Node: In almost all instances of blockchain or cryptocurrency-related networks/processes, there must be what is referred to as “nodes” that connect to the network and assist in facilitating its overall functionality. Nodes are pretty much any type of computer or form of hardware/technology that connects to a certain network. For example, when you are “running a Bitcoin node”, you download the entire Bitcoin transaction history and network data and assist in the facilitation of transaction validation/verification. Nodes are required to keep the majority of these technologies online but are also required to maintain decentralization. For example, if the Bitcoin network did not possess any nodes at all, it would essentially be unable to function.
Security Token Offering (STO): STOs are a play on words for ICOs, which stand for initial coin offerings; STOs are equivalent, standing for security token offering, except in the fact that they seek validation and recognization as being a security under a respective jurisdiction’s legislation. The process for contributions is essentially equivalent to ICOs in that the crowdfunding/fundraising method is done on a smart contract and enforced through immutability on the blockchain. STOs, rather than ICOs, are accepting of a certain countries securities laws and is willing to classify itself as a security in its “offering” which is conducted on the blockchain.

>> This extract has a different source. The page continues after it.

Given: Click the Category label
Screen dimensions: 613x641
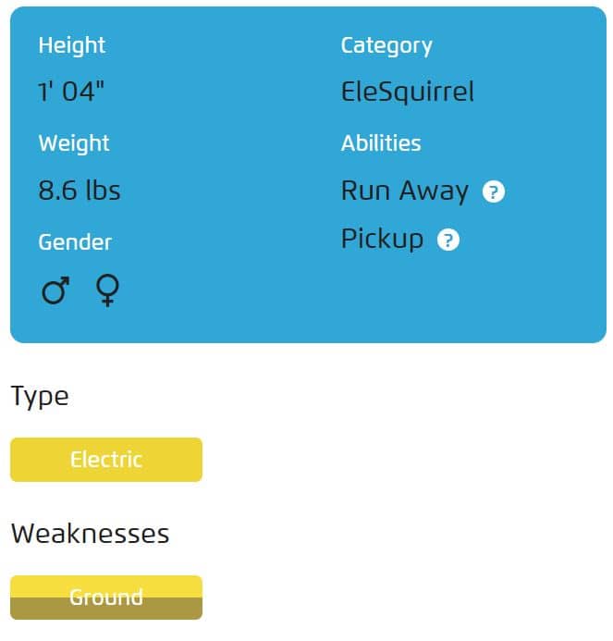Looking at the screenshot, I should 386,46.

Whales: In cryptocurrency and blockchain-based markets, there is no escaping institutional or larger scaled size investors or traders. These are subsequently named “whales” because of their large and bulky appearance in an ocean (In this case, the ocean is simply equivalent to the markets). Whales are considered to be such if they have sizable capital investments and power in the markets and have an ability to move markets a certain way strictly based on their stance. Any investor or trader that moves through the markets with comparatively large capital is considered to be a “whale”.
Dark Pools: In the cryptocurrency markets there are many times investments or trades to be made that cannot be completed on the public markets simply because of their institutional and size. As a result, institutions, funds, banks, and even companies who have conducted ICOs and have large cryptocurrency capital on reserve complete their processes through dark pools, or off-market private exchanges/investment vehicles tailored specifically for trade/investment size of their magnitude.
Algorithmic Trading: Trading the cryptocurrencies markets is possible in a multitude of ways, however, because of its programmatic and almost entirely end-to-end technological nature, the possibility for “algorithmic trading” has opened, which is essentially automatic market trading completed by robots. Programmers traditionally engage in algorithmic trading within the cryptocurrency markets by programming a robot that links an exchanges “API” (Application Programming Interface) and then allows trades through their own coded robot.
Volume Incentive: Many cryptocurrency and blockchain exchanges run on foundations which are called “volume incentives”, which essentially rewards users that generate their exchange more volume. Exchanges have what are called “tiers” representative of amounts of volume you’ve given to the exchange. Each tier you pass, the less your trading fees become.
Wash Trading: Wash trading is the unethical act of creating fake and empty orders on a certain exchange in order to simulate volume on the platform. As a result, this is done to attract more real users to the platform who will then believe the asset is generating significant real volume. This has been considered to be illegal in traditional markets, and now recently illegal in cryptocurrency markets.